UTEP went 5–7 in 2022. The season began with losses of 31–13 to North Texas and 45–13 to Oklahoma. After a 20–13 win over rival New Mexico State, Dimel's Miners lost to New Mexico 27–10. UTEP then reeled off consecutive wins; 27–10 over Boise State and 41–35 over Charlotte. After a 41–31 loss to Louisiana Tech, the Miners notched a 24–21 win over Florida Atlantic. UTEP finished the season with a 24–13 loss to Middle Tennessee, a 37–30 loss to Rice, a 40–6 win over FIU and a 34–31 loss to UTSA.

The Miners regressed to a 3–9 record in 2023. The season began with a 17–14 loss to Jacksonville State. After a 28–14 win over FCS opponent Incarnate Word, the Miners suffered four straight losses; 38–7 to Northwestern 31–10 to Arizona, 45–28 to UNLV and 24–10 to Louisiana Tech. After a 27–14 win over FIU, Dimel's team finished the season with a 28–7 loss to New Mexico State, a 37–34 win over Sam Houston State, a 21–13 loss to Western Kentucky, a 34–30 loss to Middle Tennessee and a 42–28 loss to Liberty.

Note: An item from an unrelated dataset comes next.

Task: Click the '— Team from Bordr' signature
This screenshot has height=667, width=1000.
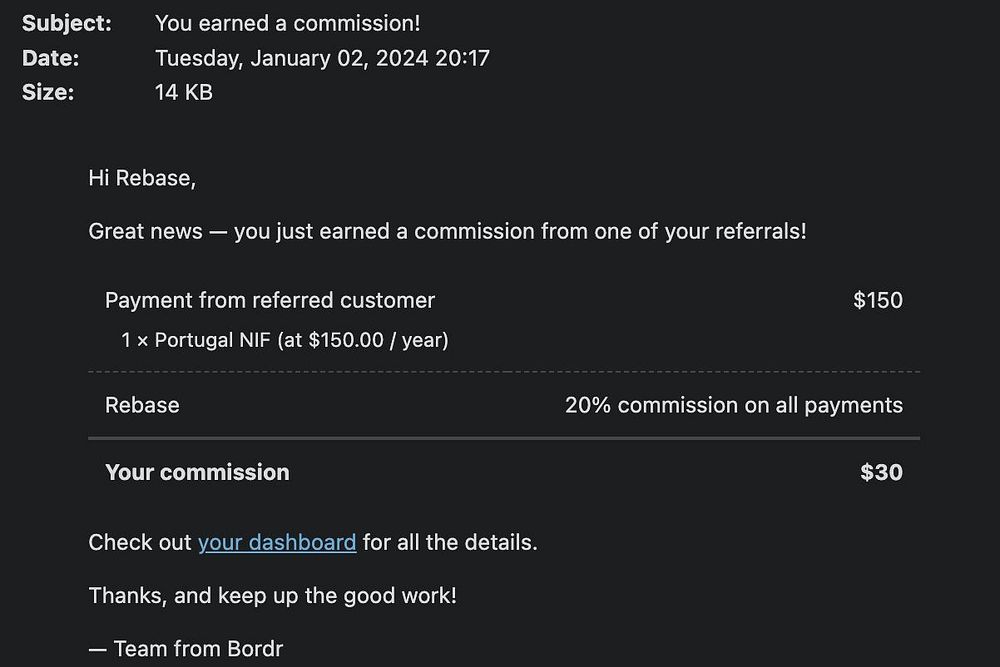Action: [186, 649]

On November 26, 2023, UTEP fired Dana Dimel as head coach. While Dimel was able to improve UTEP's on-field performance throughout his tenure as head coach, he was unable to achieve sustained success. He left with a 20–49 record and only one winning season. For his buyout, the university paid Dimel $667,292.

===Scotty Walden era (2024–present)===
On December 4, 2023, Austin Peay head coach Scotty Walden was named the new head coach of the UTEP Miners. At age 34, Walden was regarded as a young, dynamic coach who had led Austin Peay to their first-ever undefeated record in conference play in the 2023 season. Walden was a native Texan with coaching experience at Sul Ross as an assistant coach, at East Texas first as an assistant coach then as head coach for one season and at Southern Miss first as an assistant coach then as interim head coach during the 2020 season before taking over at Austin Peay. When he was hired, Walden signed a five-year contract worth $800,000 annually.

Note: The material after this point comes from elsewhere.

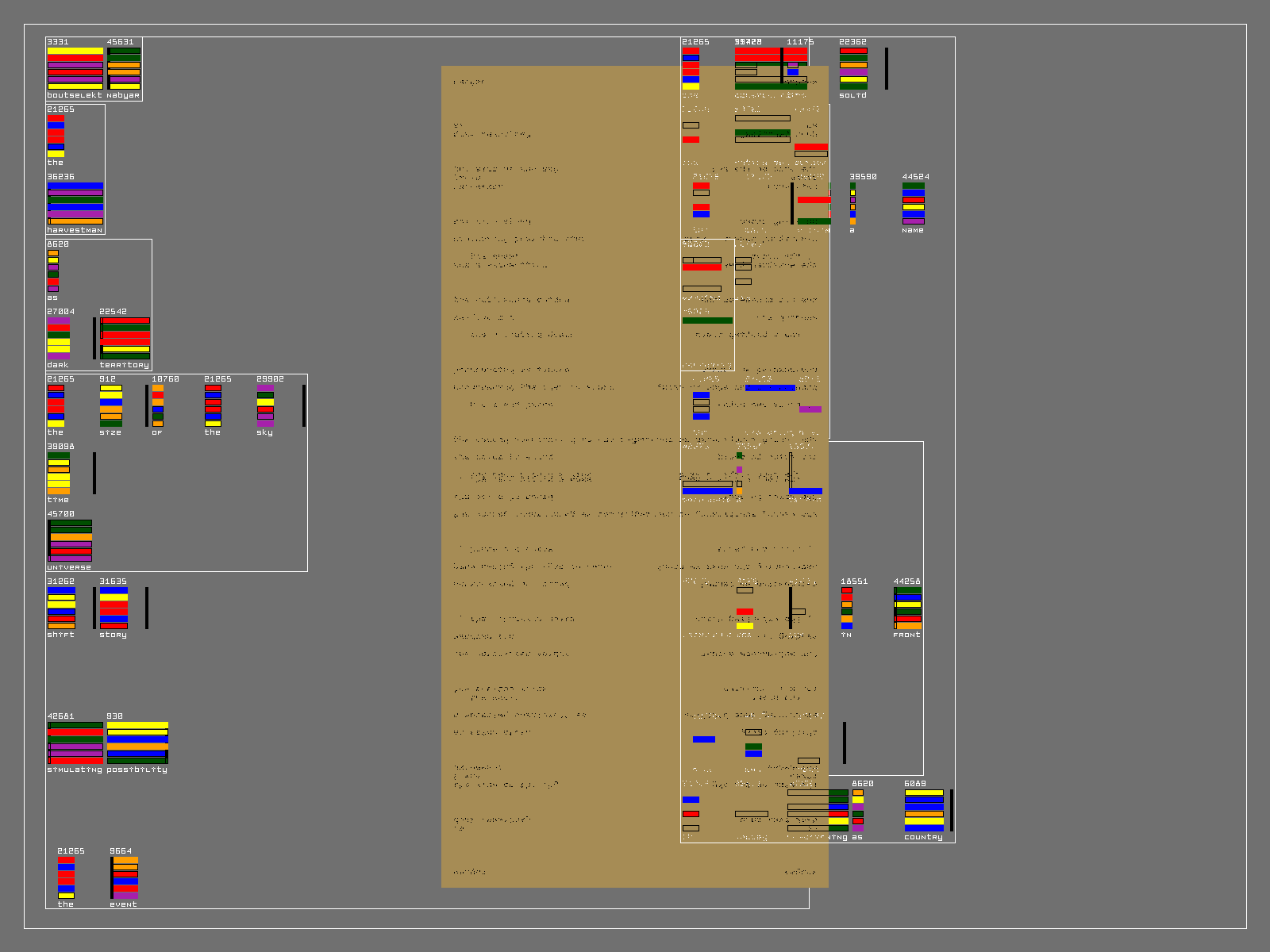The width and height of the screenshot is (1270, 952).
Task: Click the 'story' word label
Action: (113, 635)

The Miners finished with a 3–9 record in 2024. To open the season, UTEP suffered losses of 40–7 to Nebraska, 27–24 in overtime to FCS opponent Southern Utah, 28–10 to Liberty, 27–17 to Colorado State, 41–21 to Sam Houston State and 44–17 to Western Kentucky. The Miners notched their first win under Scotty Walden with a 30–21 victory over FIU on October 16. After losses of 14–10 to Louisiana Tech and 20–13 to Middle Tennessee, the Miners defeated Kennesaw State in overtime by a score of 43–35. After a 56–0 blowout loss to Tennessee, UTEP finished the season with a 42–35 rivalry win over New Mexico State.